Partendo dal presupposto che è vero che il Presidente della Repubblica dev’essere il garante di tutti i cittadini, che è una carica istituzionale e una serie di considerazioni – di questi tempi – mai scontate, c’è da dire che tutti coloro che affermano che la partita del governo fosse esclusa dalle trattative per il Capo dello Stato dicono una sciocchezza piuttosto evidente.
Il rinnovo del settennato di Napolitano è da leggere esattamente in questo senso. È il primo passo verso il tentativo (chi parla di certezza è troppo ‘confident’) di formare l’ennesimo governo di larghe intese. È con ogni probabilità (e mia personale speranza) l’ultimo passo di un sistema che sta mostrando in queste ore la propria inadeguatezza in maniera assolutamente lampante. È l’ultimo passo di coloro che – almeno pubblicamente – affermano convintamente che ci sia bisogno di ‘un’ governo. Come se si potesse prescindere dal ‘tipo’ di governo da formare. Come se tutti i governi fossero uguali.

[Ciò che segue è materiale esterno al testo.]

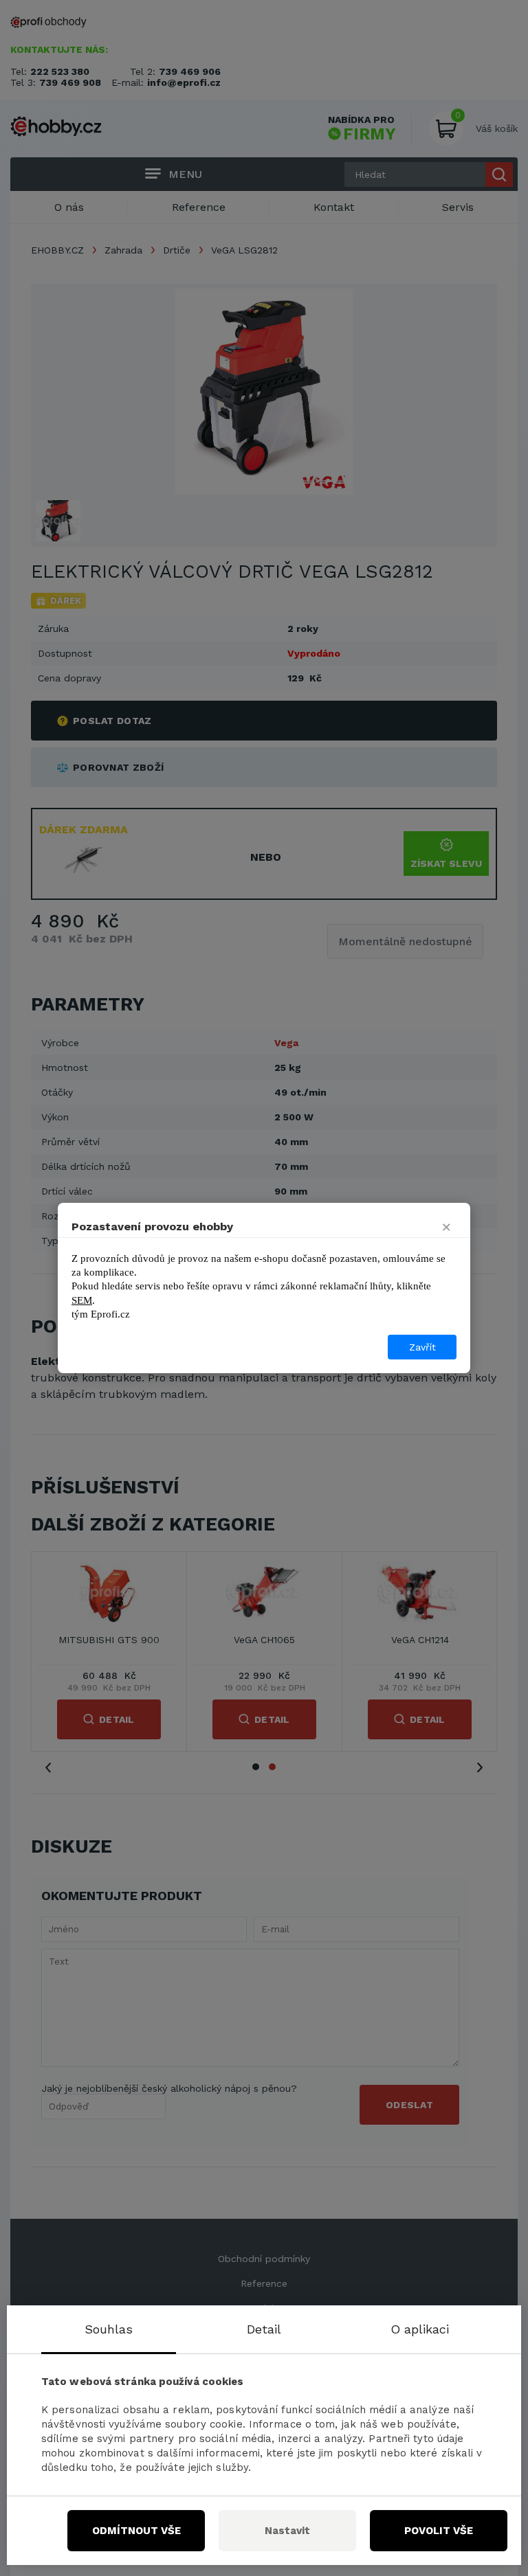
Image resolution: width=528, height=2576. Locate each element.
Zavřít (422, 1347)
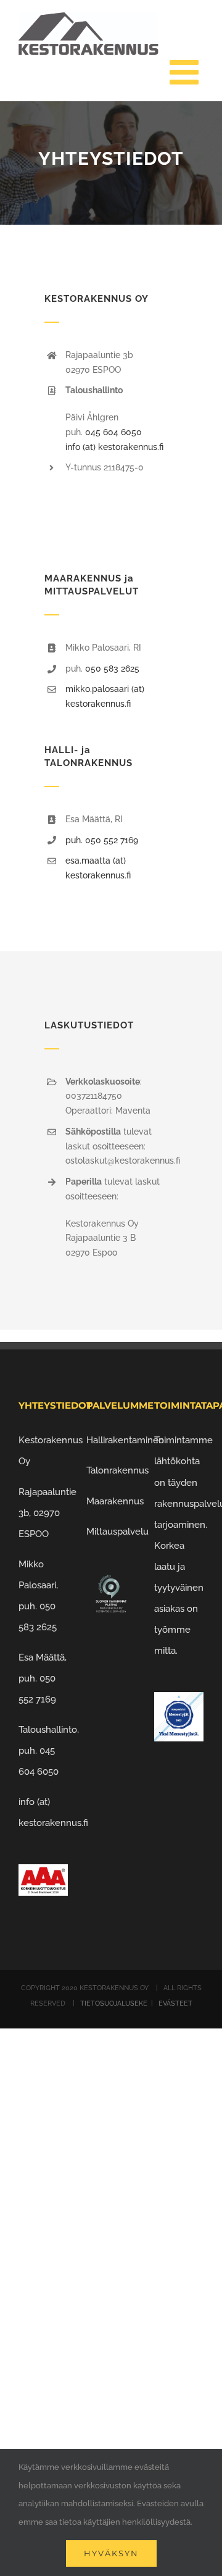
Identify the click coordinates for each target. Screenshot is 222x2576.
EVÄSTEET (174, 2003)
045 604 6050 (113, 432)
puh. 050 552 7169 (101, 840)
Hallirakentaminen (125, 1440)
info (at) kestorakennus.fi (114, 447)
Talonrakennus (117, 1470)
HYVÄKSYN (111, 2553)
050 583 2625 (112, 668)
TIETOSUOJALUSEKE (114, 2003)
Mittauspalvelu (117, 1531)
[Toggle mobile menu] (187, 72)
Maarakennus (115, 1501)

Parlando specificatamente di Napolitano, sono vari i motivi per cui sarebbe stato auspicabile che il Presidente non fosse rieletto, partendo dalla prassi istituzionale per arrivare all’ipotesi di governo che quest’inedita situazione prepara. Sbaglia chi si sofferma sull’età anagrafica, Napolitano non sarà un giovincello ma Rodotà – e lo dico perché i principali critici del Presidente avrebbero preferito quest’ultimo – a brevissimo avrà anche lui i suoi 80 anni.
La differenza sta principalmente in ciò che i due rappresentano in termini di ipotesi di governo. Mentre il secondo avrebbe potuto essere l’auspicabile grimaldello per uscire dall’impasse fra il centrosinistra e il M5S (che magari avrebbe potuto essere più solido, in questo senso) il primo rappresenta il mantenimento dello status quo. Altro che il cambiamento sbandierato fino a ieri.
I fini strateghi dietro quest’operazione hanno reagito in maniera conservativa, consci del fatto che i tempi sono maturi perché questo sia veramente l’ultimo (più o meno lungo) giro. È una mossa di arroccamento in un momento in cui invece ci sarebbe stato bisogno di un po’ di coraggio. Sia chiaro, la ‘colpa’ non è da ascriversi al Presidente quanto a chi non è stato capace di portare avanti una soluzione differente.
Quando c’è un vuoto si tende a riempirlo, lo si è imparato con Grillo e lo si è visto in queste ore (e all’inizio della vicenda Monti) con Giorgio Napolitano. E spesso non avviene nel migliore nei modi.